In vitro and in situ studies on the inhibition of yeast AMP deaminase by fatty acids.

The effect of various fatty acids on the purified and in situ AMP deaminase (AMP aminohydrolase, EC 3.5.4.6) was investigated: both the purified AMP deaminase and the permeabilized system of yeast cells were used as the enzyme sources. (1) All the saturated fatty acids, longer than 10 in the hydrocarbon chain, were inhibitors of the purified enzyme in the absence of ATP, whereas no or little inhibition of the enzyme was observed in the presence of ATP. Unsaturated fatty acids acted as more potent inhibitors of the purified enzyme, although the addition of ATP increased the I0.5 values for these fatty acids.
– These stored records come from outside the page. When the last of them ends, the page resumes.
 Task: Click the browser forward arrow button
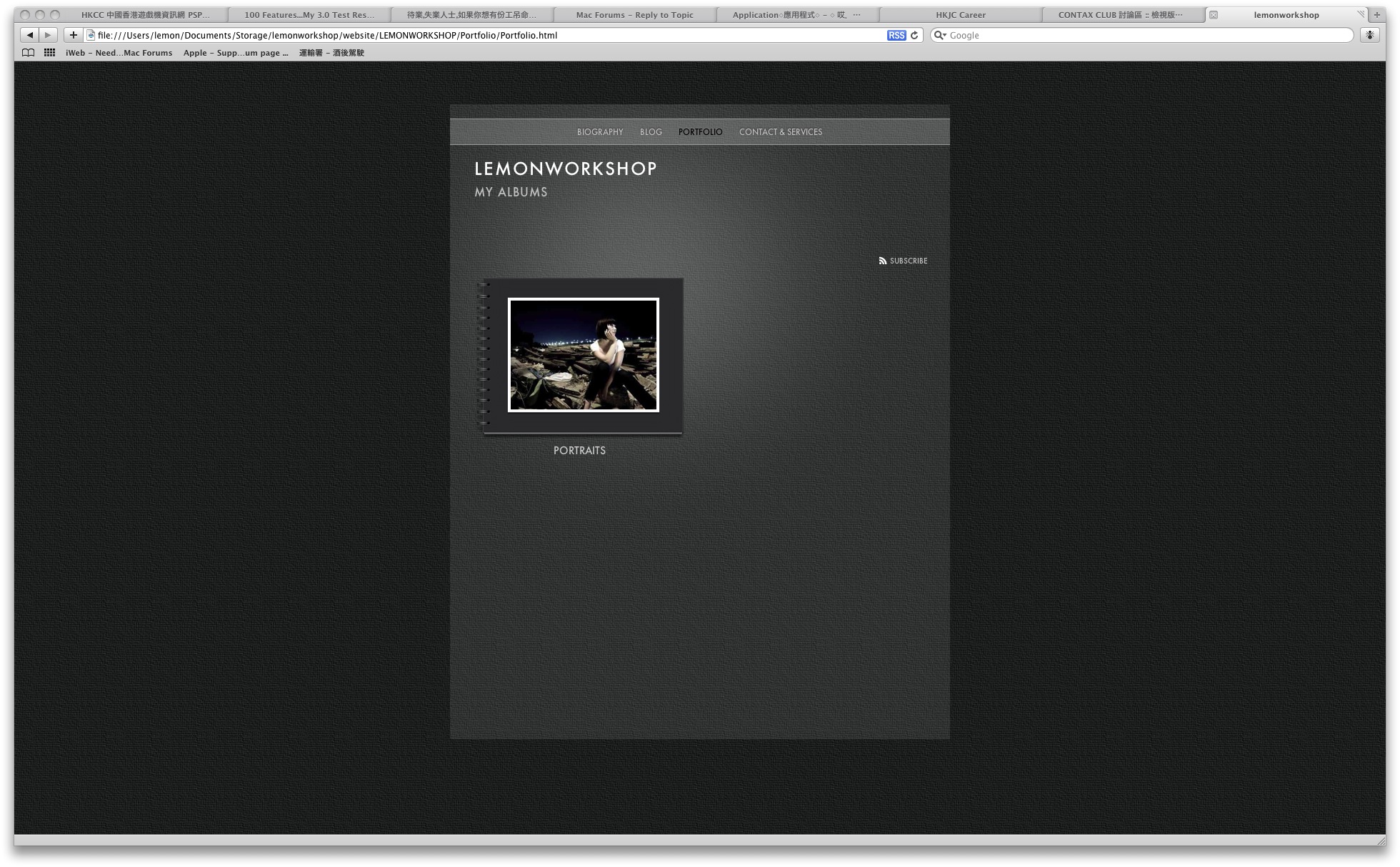point(48,35)
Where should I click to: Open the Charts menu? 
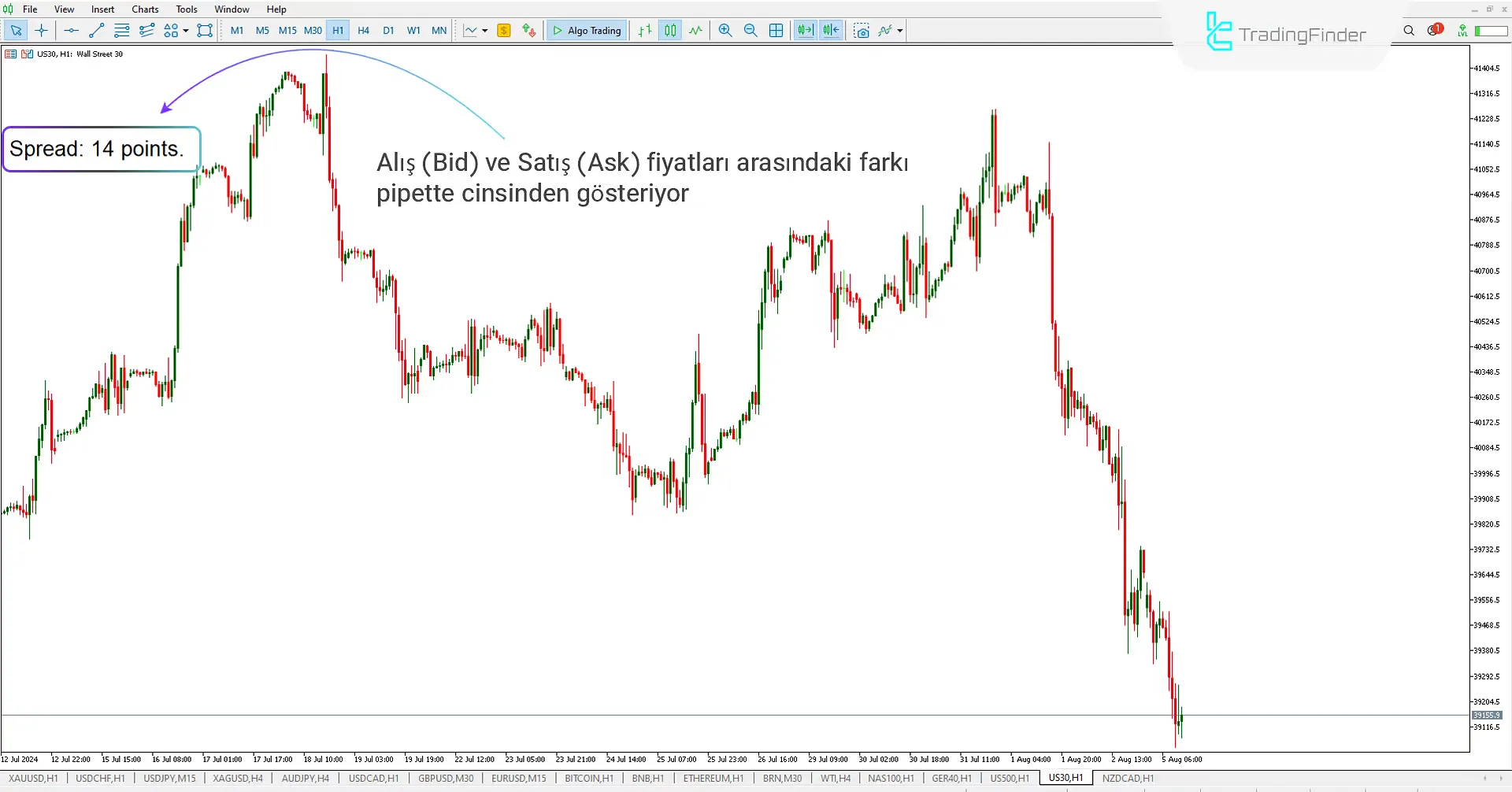(x=144, y=9)
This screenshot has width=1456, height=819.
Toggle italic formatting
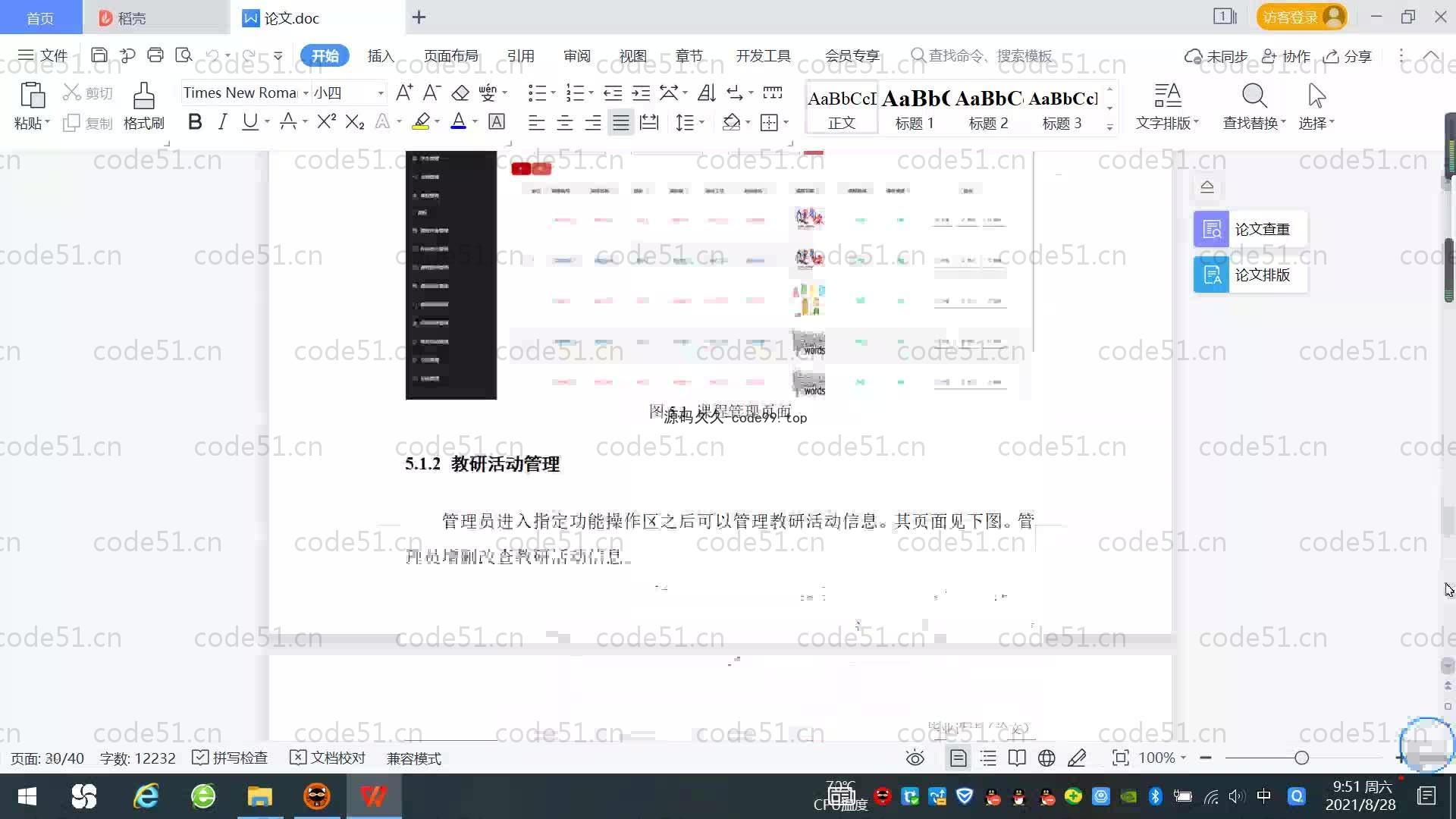coord(222,122)
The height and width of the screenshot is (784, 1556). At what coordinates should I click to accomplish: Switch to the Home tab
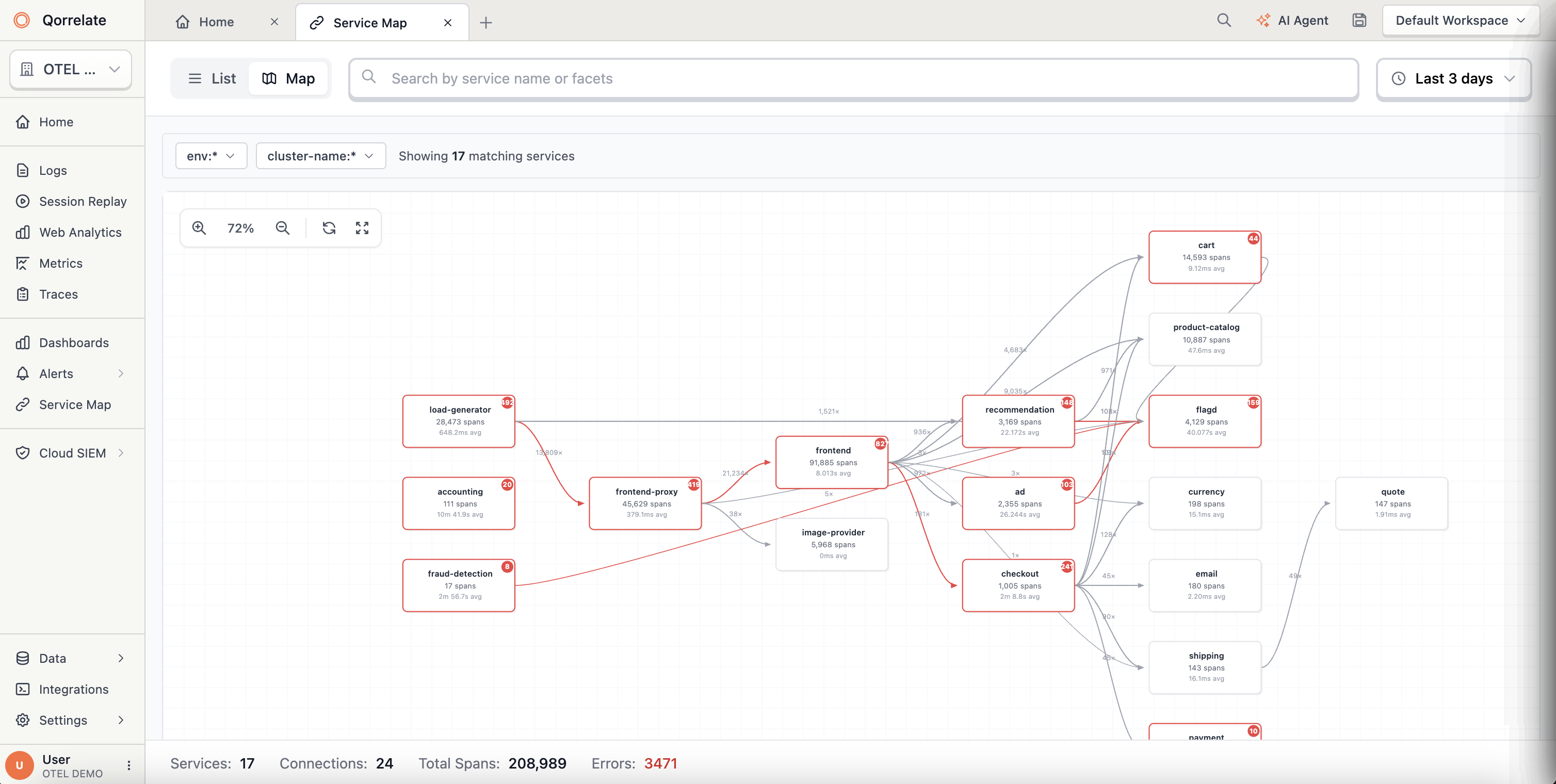pyautogui.click(x=216, y=22)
Fatty acids acted as non-competitive inhibitors without alteration of the affinity for the substrate in the absence and presence of ATP. (2) Unsaturated fatty acids showed a powerful inhibition of the in situ AMP deaminase, and the presence of ATP could scarcely affect the inhibition of the in situ enzyme by these fatty acids. On the other hand, no or little inhibition of the in situ enzyme by saturated fatty acids was observed in the absence and presence of ATP. The difference in the kinetics properties between the in situ and the purified enzyme suggests that there is difference in protein interactions for AMP deaminase in situ and in vitro.